Task description →
Every line below from the one with "Task: Click the username Monochrome" through the one with "You are a computer-use" should be retyped exactly, both ends included; no other lines and no pictures.

Extracted information →
************

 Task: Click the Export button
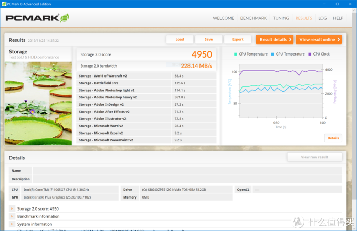click(237, 39)

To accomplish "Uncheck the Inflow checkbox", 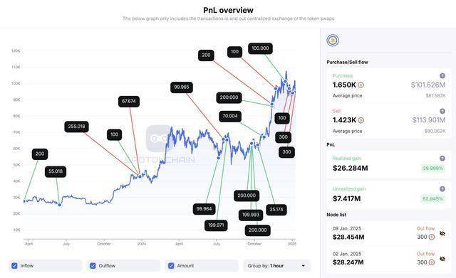I will pos(14,265).
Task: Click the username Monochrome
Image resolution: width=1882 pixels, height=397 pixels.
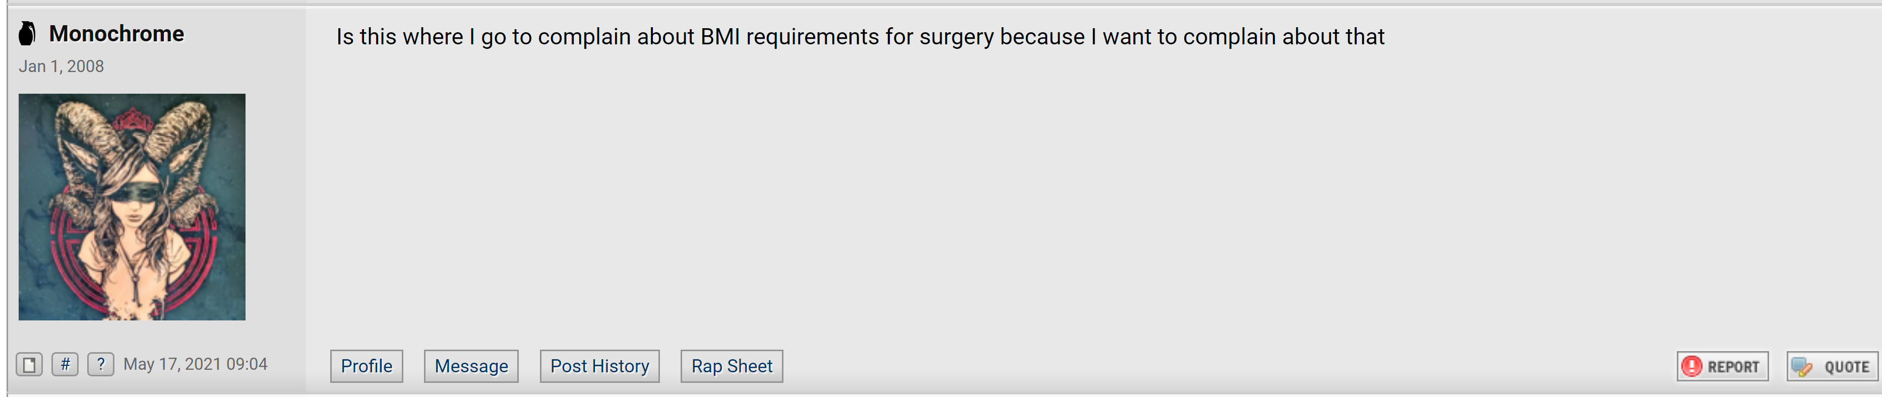Action: tap(117, 34)
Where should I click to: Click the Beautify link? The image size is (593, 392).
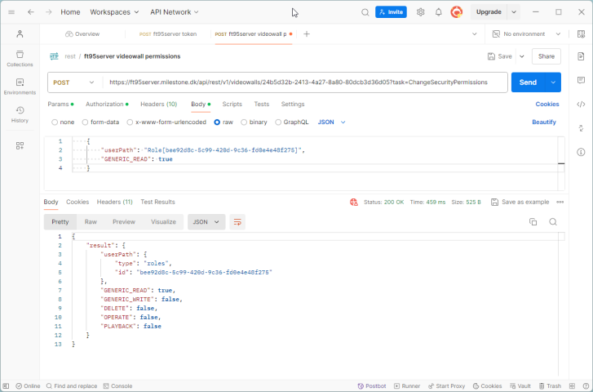544,122
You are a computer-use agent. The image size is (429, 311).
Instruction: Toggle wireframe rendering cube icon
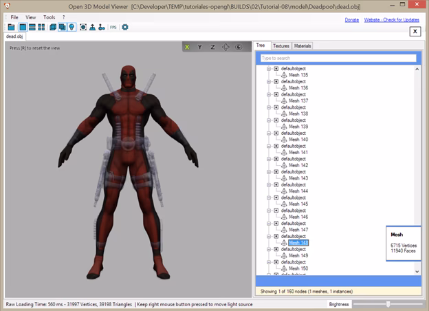tap(53, 27)
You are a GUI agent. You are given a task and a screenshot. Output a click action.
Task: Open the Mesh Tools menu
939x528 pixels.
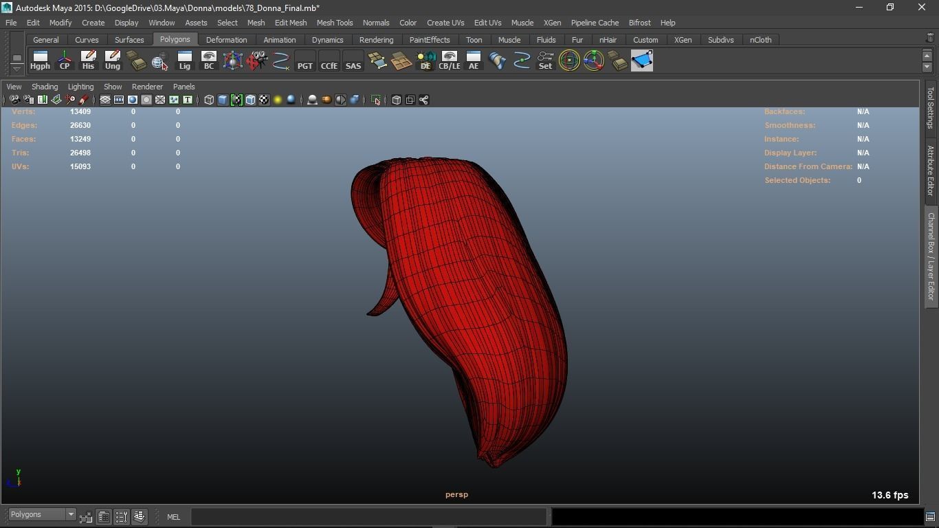[x=334, y=23]
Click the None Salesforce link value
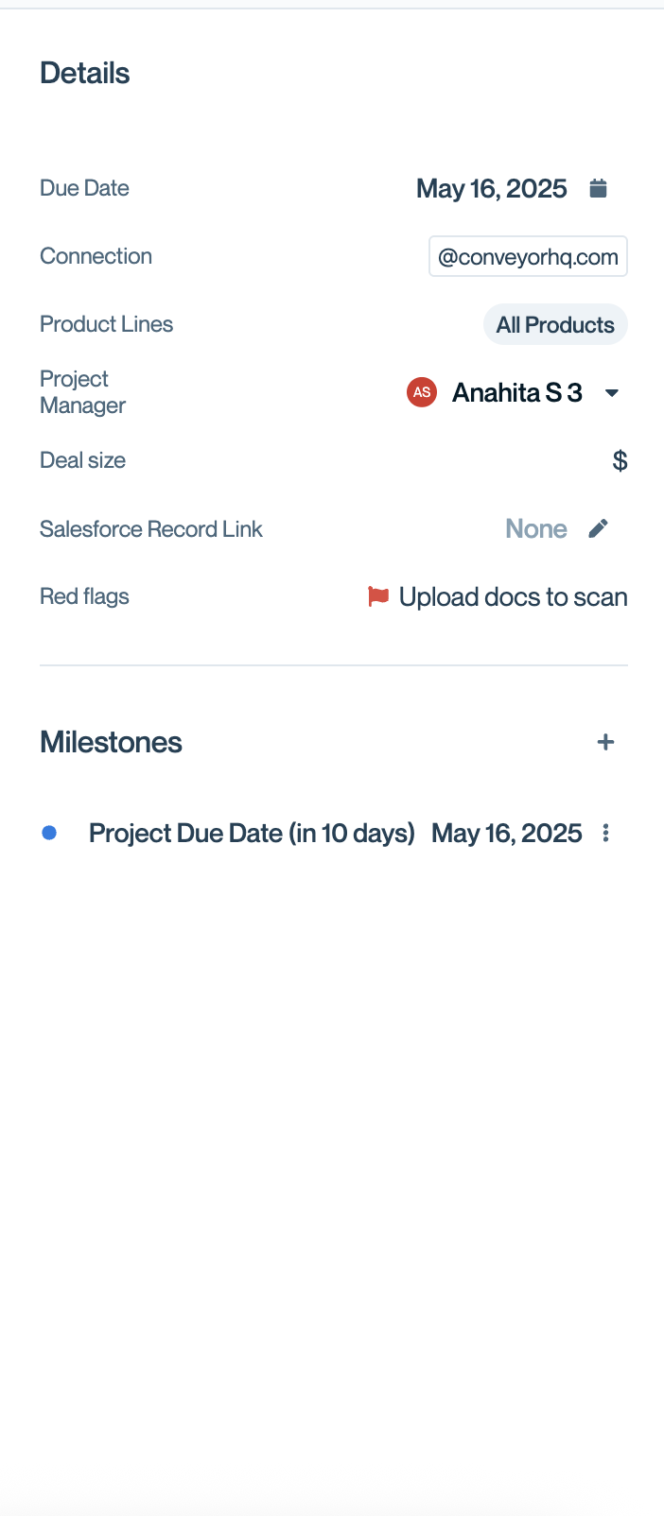 535,528
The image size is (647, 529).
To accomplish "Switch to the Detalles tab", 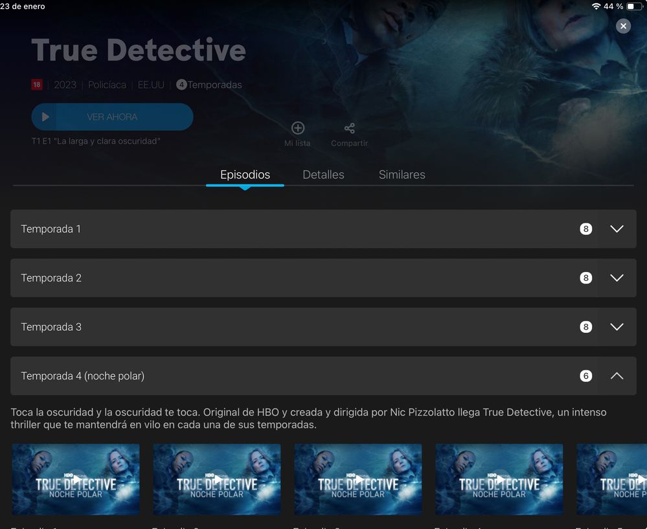I will [323, 175].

************

Result for this exercise →
Task: Click the username Monochrome
Image resolution: width=1882 pixels, height=397 pixels.
Action: tap(117, 34)
Where should I click to: Click the Beautify link? The image size is (593, 392).
544,122
You are a computer-use agent. The image size is (429, 311).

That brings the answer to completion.